Eloxieren ist sehr resistent gegen Kratzer etc, aber blöd zum putzen. Ich bin häufig in Regen und Schlamm unterwegs und spritze die sau meist nur ab, und dann bleiben hässliche Flecken zurück. Die bekommt man nur mit Bürste oder Lappen ordentlich weg. Wenn man es ganz sauber will, dann ölt man die Fuhre halt ein mit Brunox oder WD40 und poliert ein wenig.

Die ODI hatte ich auch lange Zeit mit der Rohloff gefahren (6Jahre) aber die kurzen griffe nutzen sich schnell ab und sind teuer zum nachkaufen. Ausserdem war der äussere Aluring irgendwann mal altersschwach. Ich habe mir für 10 Franken (ca 6Euro) bei der Migros schraubgriffe gekauft und die passend zersägt. Das hält auch.

Hoffe du wirst glücklich mit der Sau!


----------



## axel123 (29. Mai 2006)

so, liefertermin der sau ist der 10.6., letzte änderung: upgrade auf float rp3, da der float rl bloss ein r ist. will doch die möglichkeit haben, die fuhre zu beruhigen, wenns doch zu sehr wippen sollte.
ob das mal so kurz nach willingen klappt.........
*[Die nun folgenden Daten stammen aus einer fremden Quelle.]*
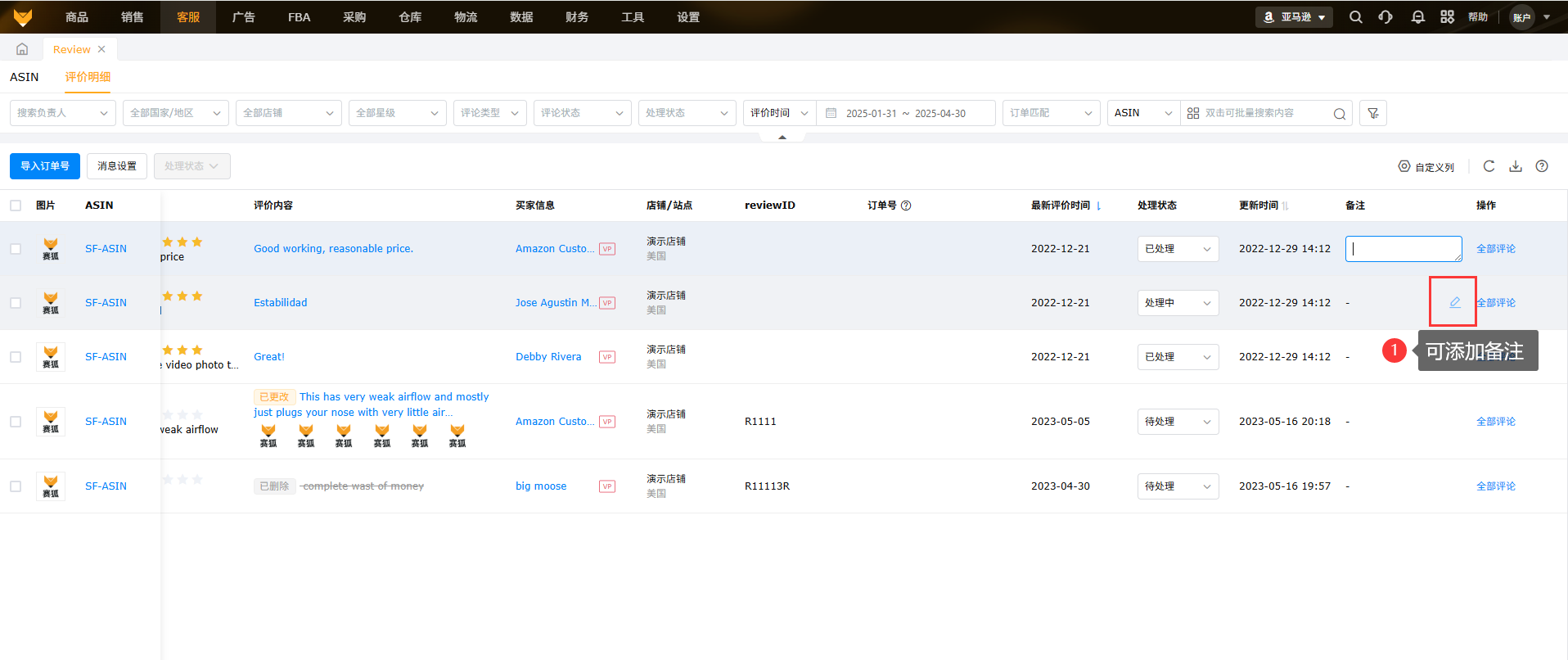Open the 全部星级 star rating dropdown
The height and width of the screenshot is (660, 1568).
pyautogui.click(x=397, y=113)
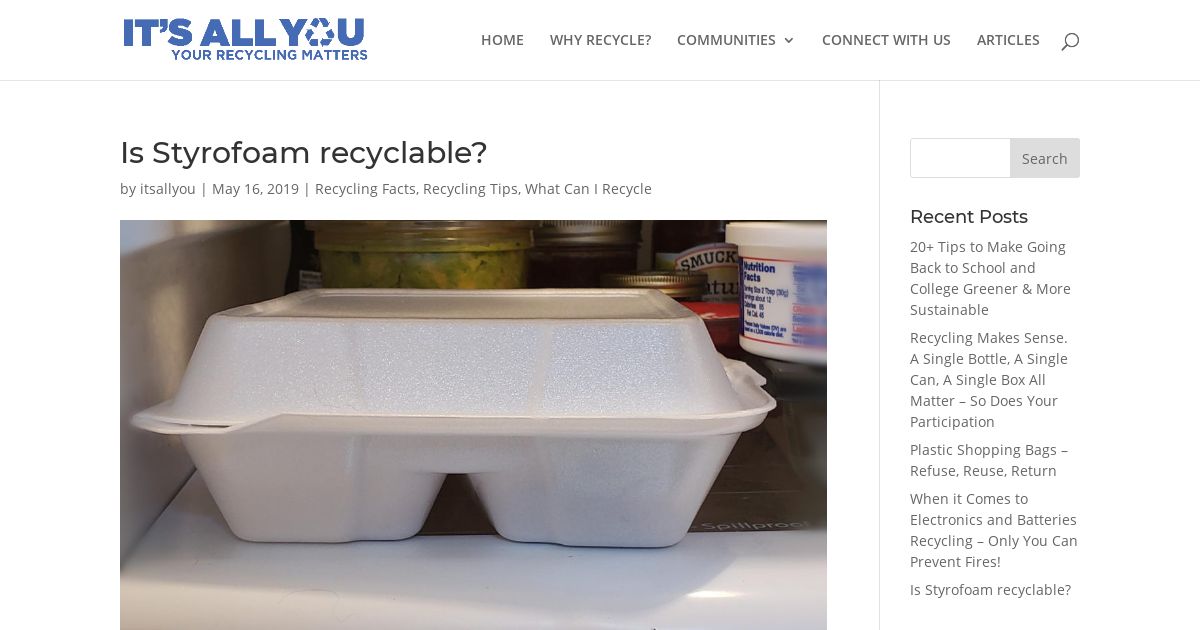Image resolution: width=1200 pixels, height=630 pixels.
Task: Click the It's All You site logo
Action: [245, 40]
langsam sind alle fehlenden teile bestellt (zumindest glaube ich das, fehlt bestimmt noch was beim zusammenbau, ist doch immer so ), meine rohloff geht zum umbau morgen auf die reise. kriegt eine dt5.1 felge und die externe ansteuerung mit oem-achsplatte verpasst.  ich bin mittlerweile sehr gespannt, wie die sau so fahren wird und wie schwer sie nun tatsächlich wird...


@entlebucher:
ich habe beim putzen meines hardtails (pulverbeschichtung) auch immer diese blöden weissen flecken gehabt. ich nehme da moto-wash von bel-ray, seitdem ist das putzen völlig problemlos. ist allerdings eine alte flasche von dem zeug, das war vor 10 jahren auch schon nicht billig (20,-DM). die neue version kostet jetzt das gleiche in euro, putzt aber nicht mehr so gut  
ich werde mal demnächst diese tollen bunt eingepackten reiniger für die moderne hausfrau ausprobieren. was im bad alle kalkränder und in der küche jegliches fett beseitigt, dürfte auch beim mtb wirken....hoffentlich ohne allzu deutlich lager und ähnliches zu beschädigen 




axel


----------



## nonamenic (1. Juni 2006)

@axel

Glückwunsch meinerseits. Nach meinem Bikeurlaub in Finale/Ligure letzte Woche beneide ich Dich jetzt ein wenig mit Deiner Enduro Sau.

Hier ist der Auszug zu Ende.